Jana Tylova, a 31-year-old accountant from the Czech Republic, was crowned the queen of Sudoku on Saturday after beating off the challenge of two Americans in a frenetic final round of the two-day event which drew 85 contestants from 22 countries.
But it was the manner of her victory, as she hastily scrawled numbers on a flip chart in front of a room full of tense supporters and spectators, which struck Wayne Gould, the jovial New Zealander known as Suduko's "guru" since transforming the ancient puzzle into a worldwide craze.
Watching people think doesn't suggest a spectator sport with lasting appeal, but Gould sees the potential of the flip charts, which he had never seen used before in Sudoku.
One of the Americans, Thomas Snyder, found the unaccustomed attention a little offputting.
"It's something new that I have not done. It was a little distracting standing up in public and having all those photographers trying to get you from every angle, from the front, from behind. etc."
Gould's advice is that he should get used to it, as the Sudoku craze is here to stay: "I can see the day when video cameras could be fixed to the top of the flip charts.
"It doesn't really suggest itself as a spectator sport, but look at darts," he said, referring to top viewer ratings in Britain for televised darts tournaments.
"It could be like watching grand masters playing chess, only with more action," he said.

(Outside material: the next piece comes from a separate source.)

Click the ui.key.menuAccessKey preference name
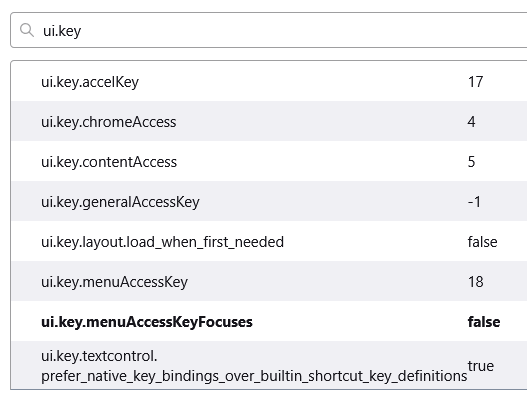 [x=114, y=282]

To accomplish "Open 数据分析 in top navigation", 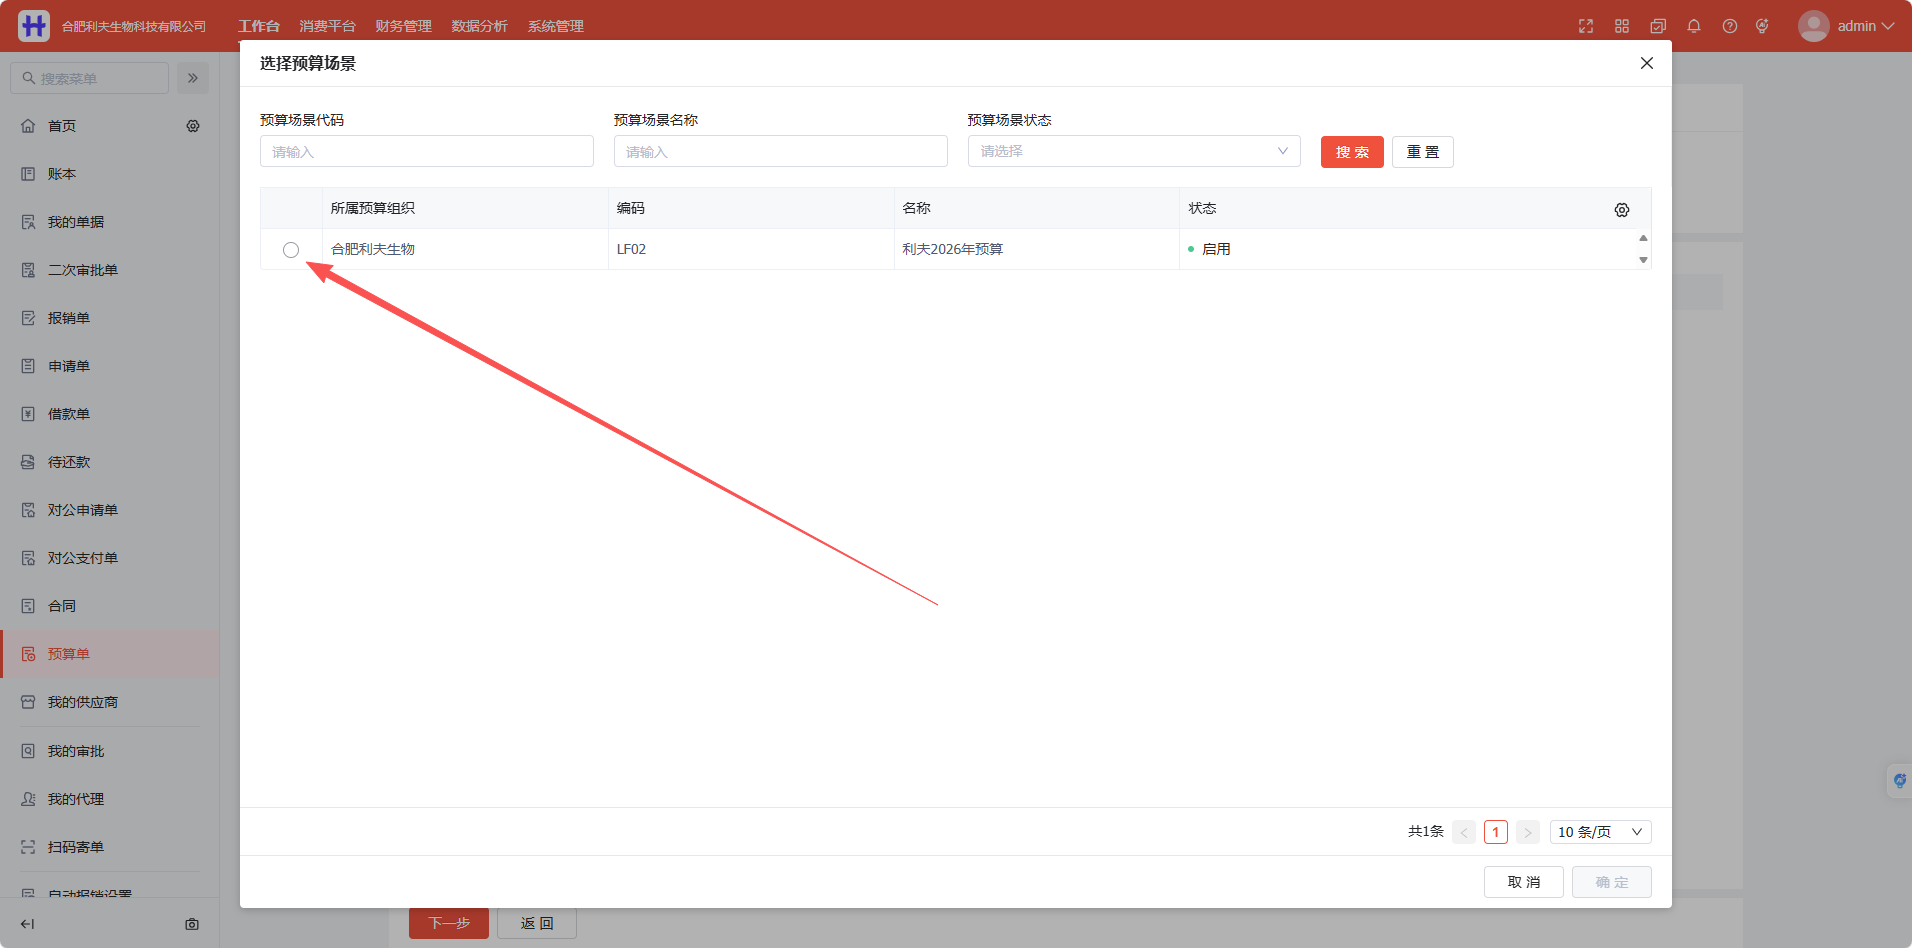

Tylova's victory was something of a surprise as she finished only ninth after the first round -- the only woman in the top 18.

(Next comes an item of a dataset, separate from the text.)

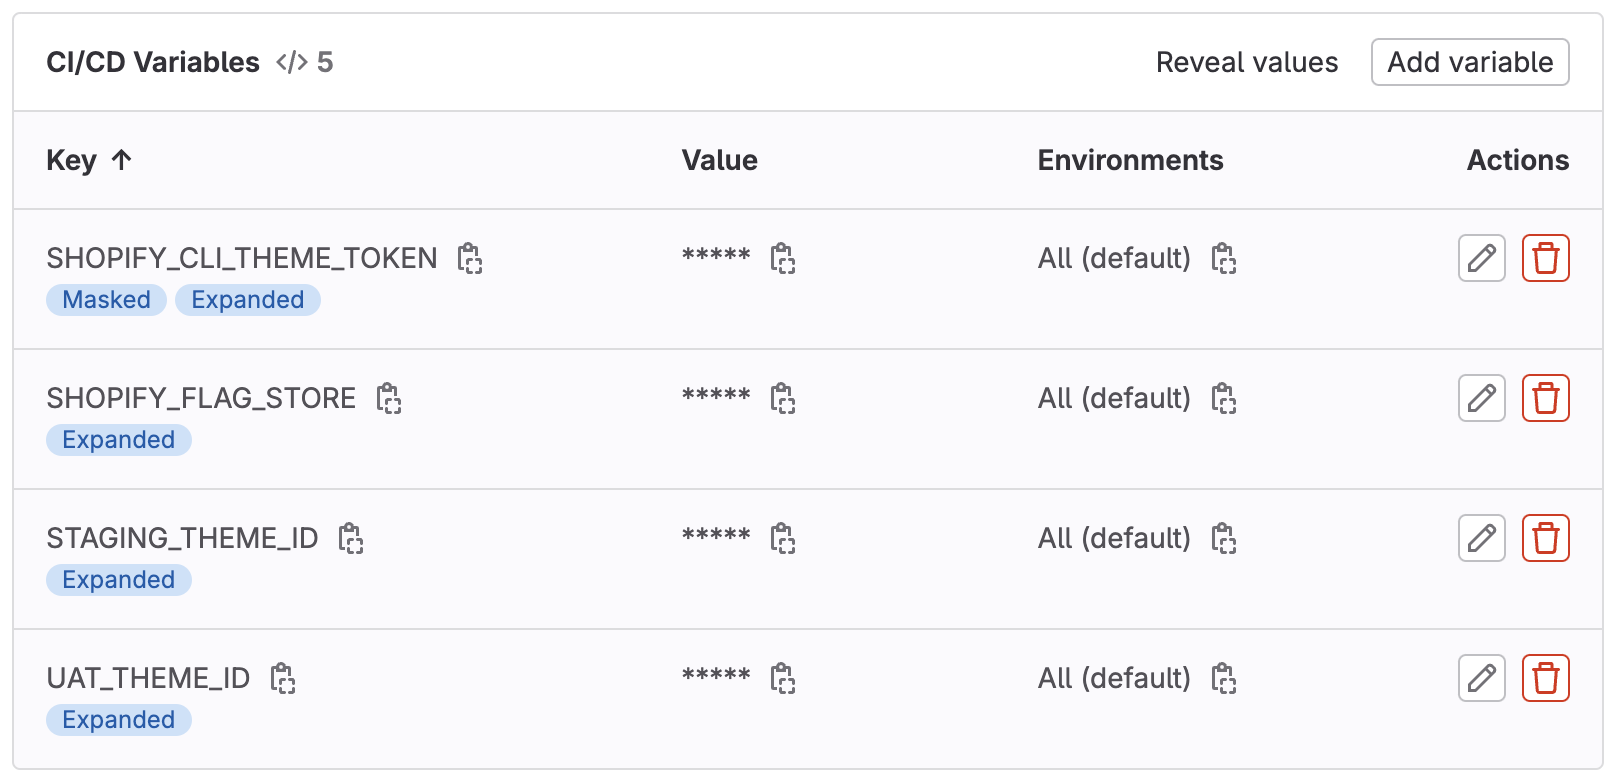Edit the SHOPIFY_CLI_THEME_TOKEN variable
The width and height of the screenshot is (1614, 782).
click(x=1481, y=259)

Women made up around 30 percent of the competitors and that ratio held true to the end, when the quiet Eastern European joined the two confident, chatty Americans -- Snyder, a 26-year old chemistry graduate student at Harvard University, and Huang Wei-ha, 30, a software engineer at Google.
"These guys are quite exceptional. They're practically off the planet," Gould said. "I can't begin to understand how they do the puzzles. It's all a bit too stressful and serious for me!"
The three finalists, and many of those they left in their wake, are what World Puzzle Championship inventor Will Shortz calls "top solvers." All are veterans of his annual championship in the US.
The fiendishly difficult puzzles ranged from classic Sudoku -- the familiar newspaper style grid of three-by-three boxes -- to more celebral variations such as mechanical Sudoku and extra-regions Sudoku, all worked out against the clock.
Shy or not, Tylova's life is about to change as the new "sport" in which she excels continues to grow.
According to Gould, a 60-year-old retired judge, the impact of her win will be "huge."
Gould said earlier, before the final, that the victory would impact on the winner "more than he realizes. When he dies they'll put in his obituary that he was the first ever world champion.
"He'll just have to open is mouth and say something stupid and people will think it was clever."
Journalists managed to draw a predictable declaration of gender equality from the new champion.
"There is no difference between men and women and I tried to prove that even in logic, men and women are on the same level," she said to loud cheers.